Special needs lawsuit could have major parental choice implications

The Senate will no longer hold confirmation hearings on prospective Education Secretary Betsy DeVos Wednesday, but another hearing will have at least as much potential to rock the world of public education.

The U.S. Supreme Court will hear arguments in what could be a landmark special education case. And unlike confirmation hearings, marked by their predictable partisanship, the case has confounded the tribalism that typically marks America’s education debate.

The nation’s largest teachers union and the national charter school association have filed friend-of-the court briefs on the same side.
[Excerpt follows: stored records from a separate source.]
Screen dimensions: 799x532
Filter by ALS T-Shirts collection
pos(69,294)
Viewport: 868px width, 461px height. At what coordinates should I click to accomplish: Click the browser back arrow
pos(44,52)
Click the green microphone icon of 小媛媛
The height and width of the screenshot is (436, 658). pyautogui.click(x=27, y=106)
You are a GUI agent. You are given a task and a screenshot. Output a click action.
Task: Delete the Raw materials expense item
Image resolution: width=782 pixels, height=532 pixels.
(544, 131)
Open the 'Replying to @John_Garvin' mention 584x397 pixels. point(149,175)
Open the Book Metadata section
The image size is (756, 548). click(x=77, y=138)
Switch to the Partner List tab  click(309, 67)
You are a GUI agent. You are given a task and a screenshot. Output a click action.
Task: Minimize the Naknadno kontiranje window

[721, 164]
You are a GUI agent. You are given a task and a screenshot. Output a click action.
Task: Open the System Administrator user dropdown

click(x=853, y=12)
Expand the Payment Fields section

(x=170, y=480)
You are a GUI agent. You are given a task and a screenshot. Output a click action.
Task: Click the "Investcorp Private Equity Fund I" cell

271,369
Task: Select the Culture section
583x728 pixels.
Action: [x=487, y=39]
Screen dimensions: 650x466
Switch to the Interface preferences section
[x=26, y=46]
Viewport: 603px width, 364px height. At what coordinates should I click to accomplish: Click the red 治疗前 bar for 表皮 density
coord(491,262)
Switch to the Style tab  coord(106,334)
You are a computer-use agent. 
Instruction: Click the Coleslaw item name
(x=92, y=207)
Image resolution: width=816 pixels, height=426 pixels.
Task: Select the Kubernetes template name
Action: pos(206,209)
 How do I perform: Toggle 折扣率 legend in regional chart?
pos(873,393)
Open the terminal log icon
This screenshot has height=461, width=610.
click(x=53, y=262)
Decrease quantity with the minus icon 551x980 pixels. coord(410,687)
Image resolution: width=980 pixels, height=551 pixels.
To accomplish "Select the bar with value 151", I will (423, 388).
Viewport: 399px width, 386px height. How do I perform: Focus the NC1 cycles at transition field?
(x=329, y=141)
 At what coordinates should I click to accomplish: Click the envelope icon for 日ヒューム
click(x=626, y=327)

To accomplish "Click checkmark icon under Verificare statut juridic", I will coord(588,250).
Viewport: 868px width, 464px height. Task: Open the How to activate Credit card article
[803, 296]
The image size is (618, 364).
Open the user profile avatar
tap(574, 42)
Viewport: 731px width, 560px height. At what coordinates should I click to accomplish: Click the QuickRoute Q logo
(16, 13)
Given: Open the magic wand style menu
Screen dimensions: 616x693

The National Education Association is at odds with several associations of public-school administrators and districts.

Ironies abound. The school district in Douglas County, Colo. argues it shouldn’t have to pay private school tuition for the family of a child with special needs. Yet the same school board is currently petitioning the high court to hear a separate case arguing its unique, district-created voucher program — which could help all students attend private schools at public expense — is constitutional.

At its core, Endrew F. v. Douglas County School District deals with bedrock questions about educators’ obligation to help all children meet their potential.

It also highlights society’s evolution when it comes to educating children with special needs, and the ways the existing education system sometimes falls short of its ideals.

According to the Denver Post, Endrew’s parents placed him in a private school that specialized in serving children with autism after he began to show serious behavior issues in the public school he attended.

The district, they argue, should reimburse them for tuition to fulfill its obligation to provide him with a Free Appropriate Public Education – a right spelled out in the Individuals with Disabilities Education Act, first passed in 1975.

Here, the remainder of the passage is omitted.